> What you have to do
Skip every picture and copy only the lines from the one containing "Given: Switch to the Top Stocks tab" to the final line of the records below.

> Stored data
=======
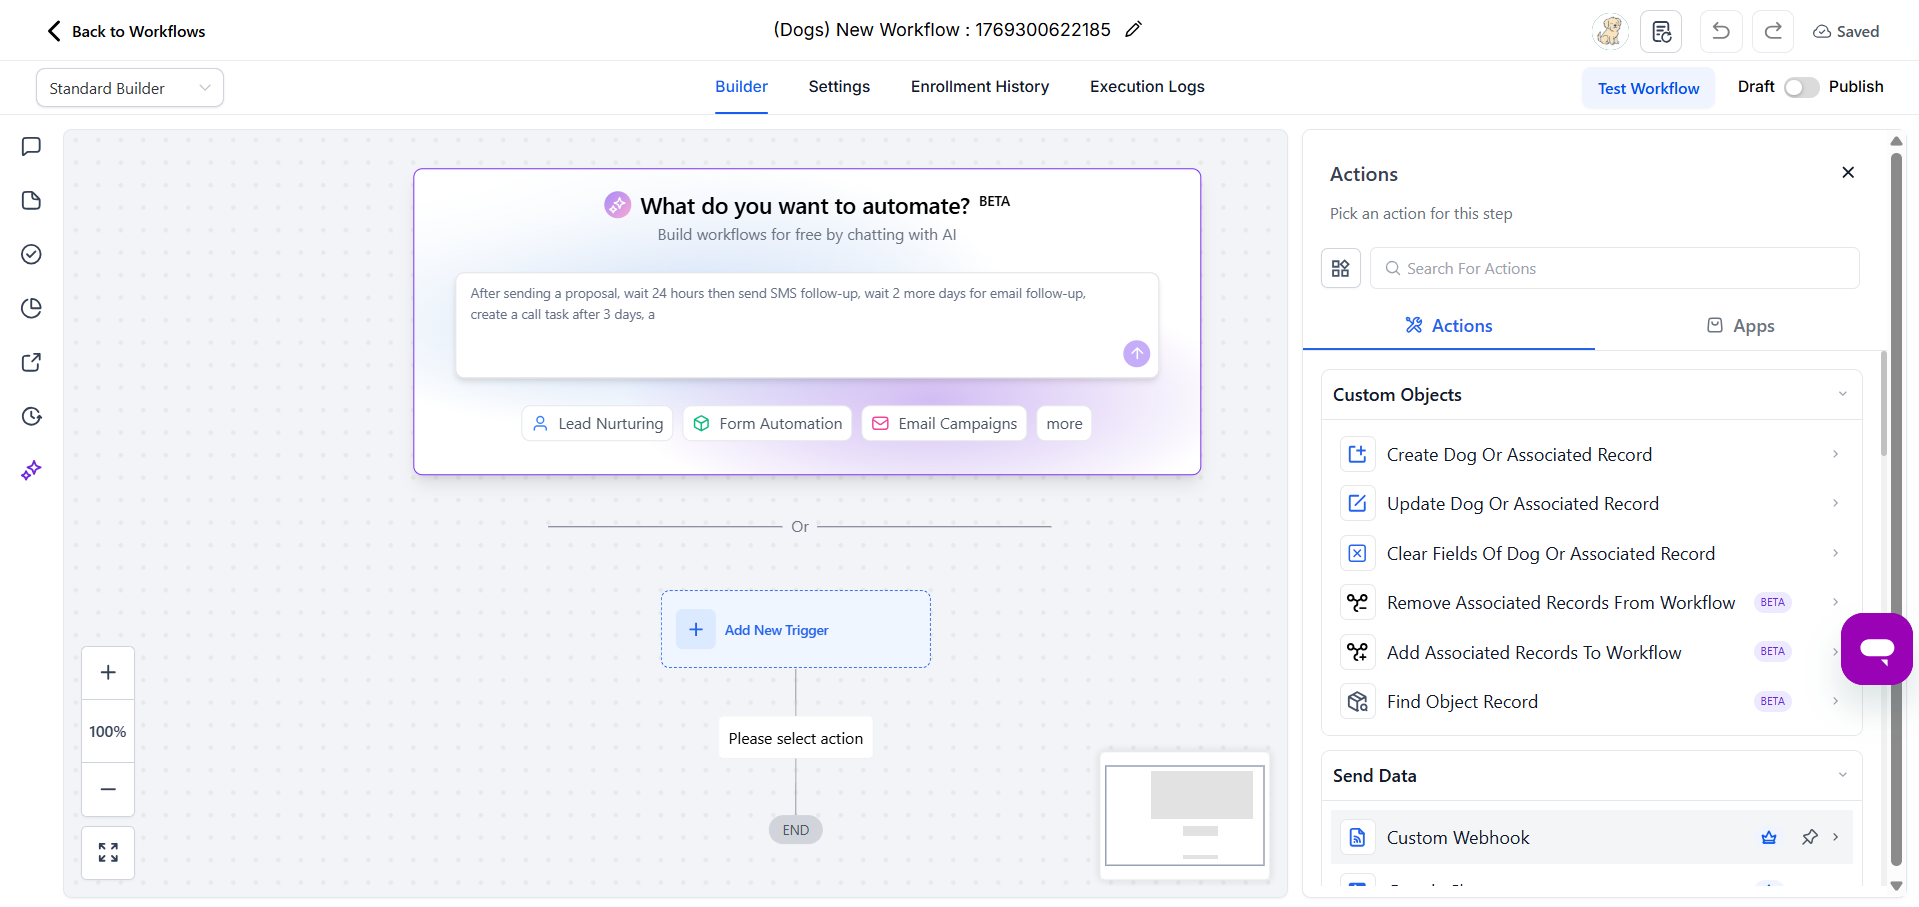
Task: Open the stats pie chart sidebar panel
Action: click(31, 308)
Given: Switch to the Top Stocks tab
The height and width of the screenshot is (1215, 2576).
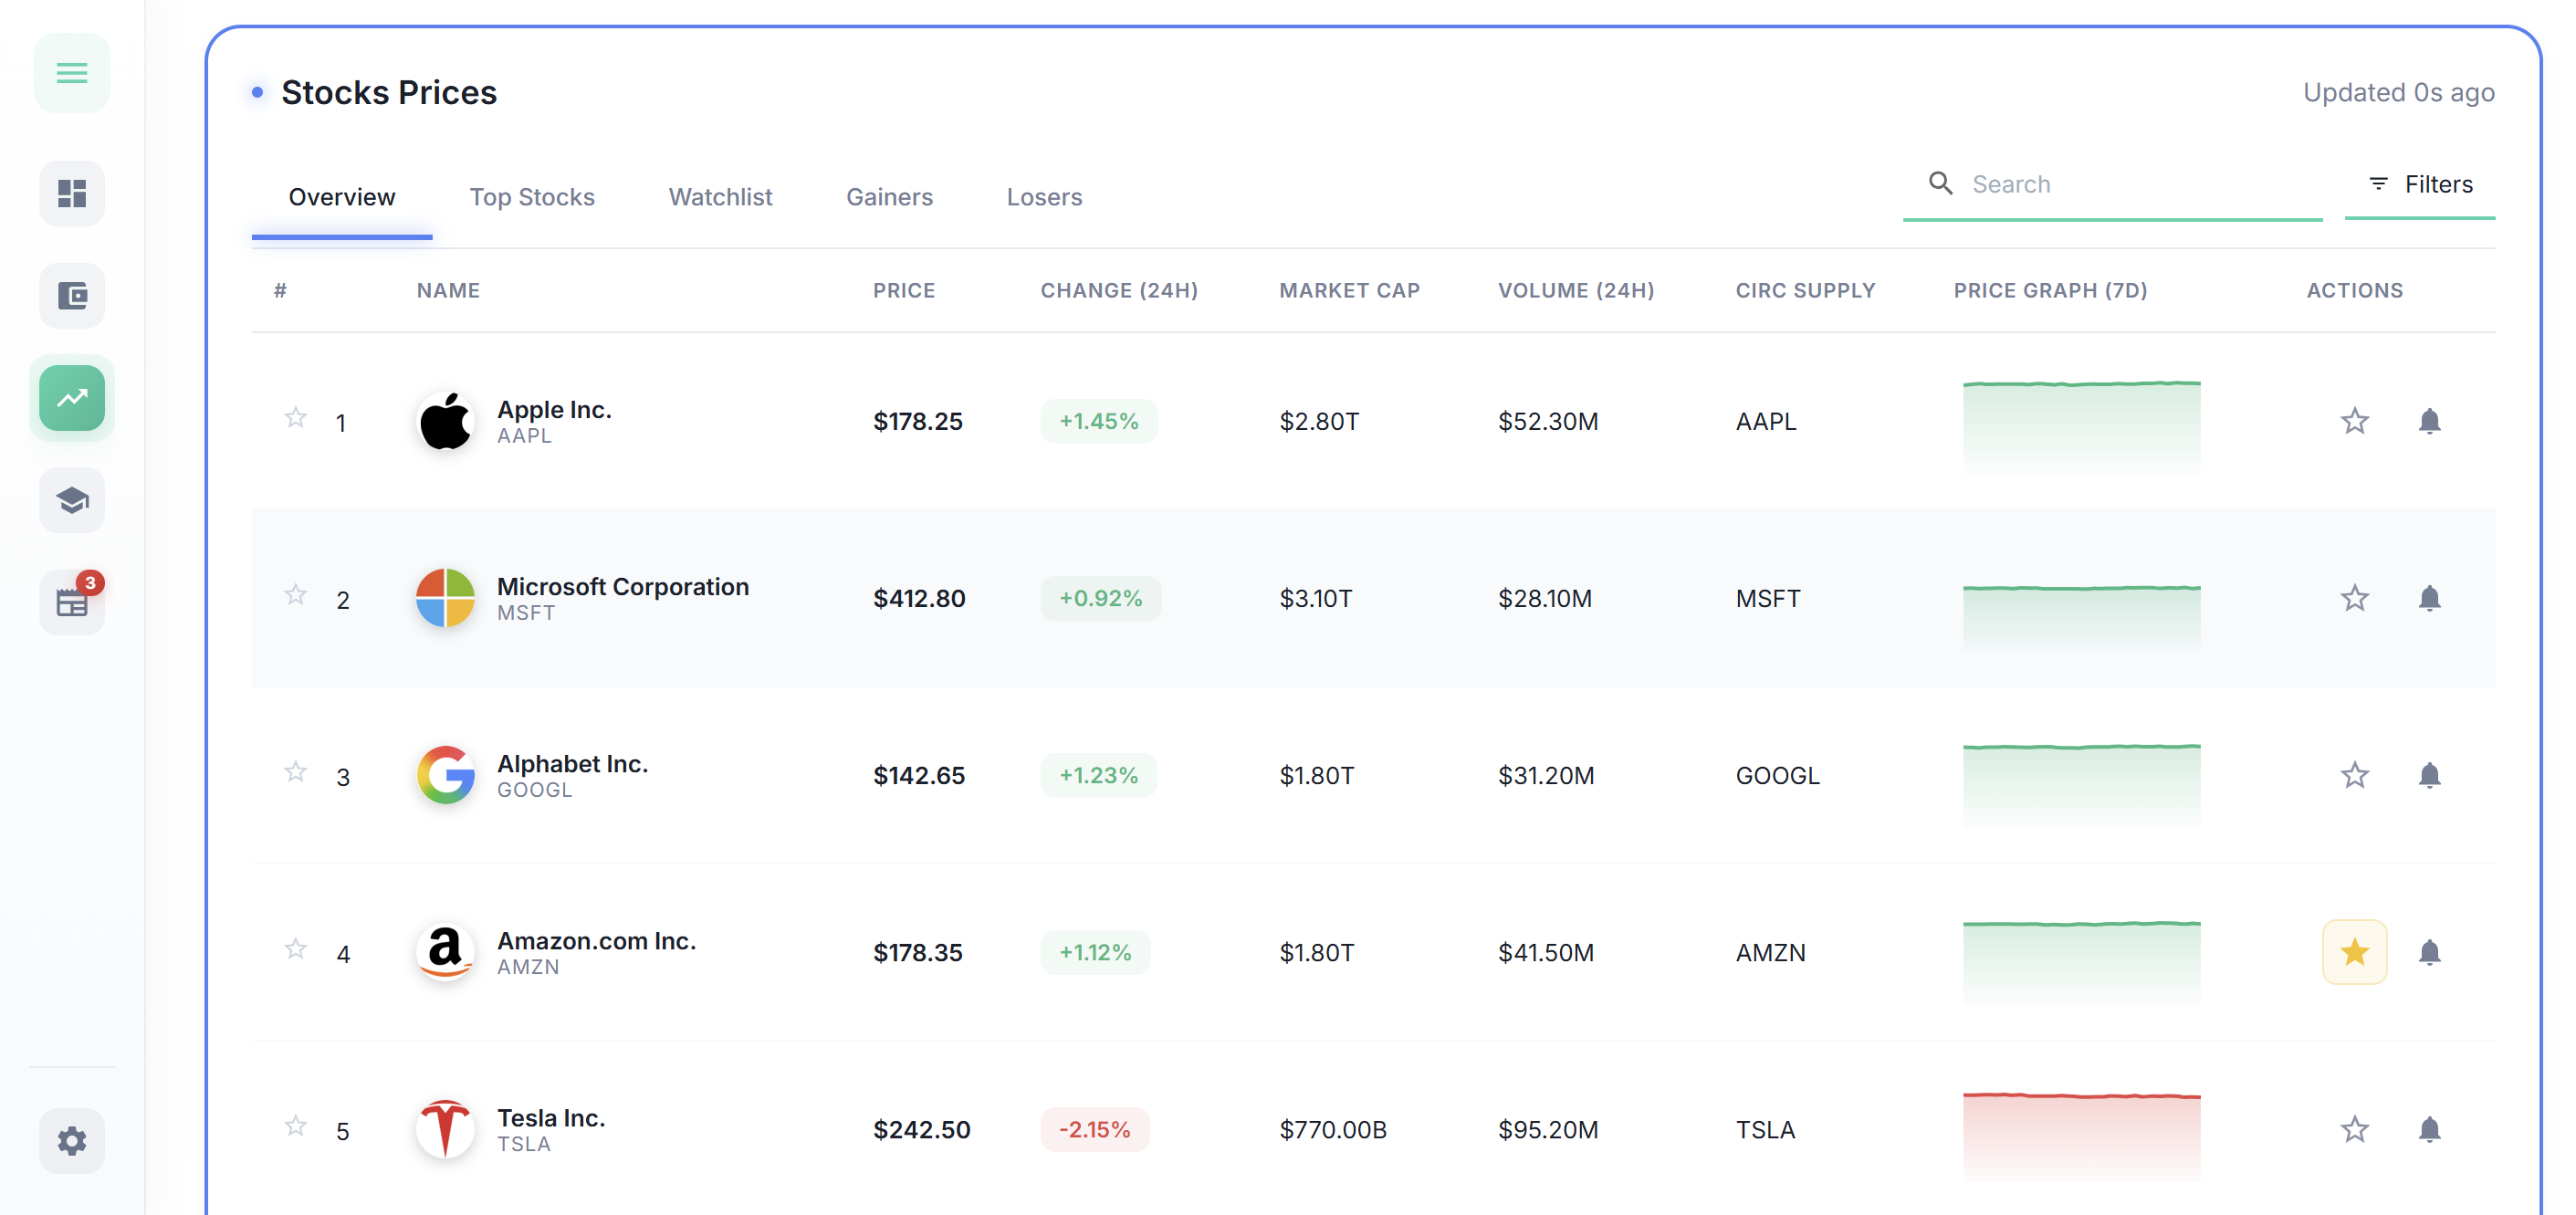Looking at the screenshot, I should (532, 197).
=======
> Answer section
Given: Switch to the Top Stocks tab
The height and width of the screenshot is (1215, 2576).
Looking at the screenshot, I should (532, 197).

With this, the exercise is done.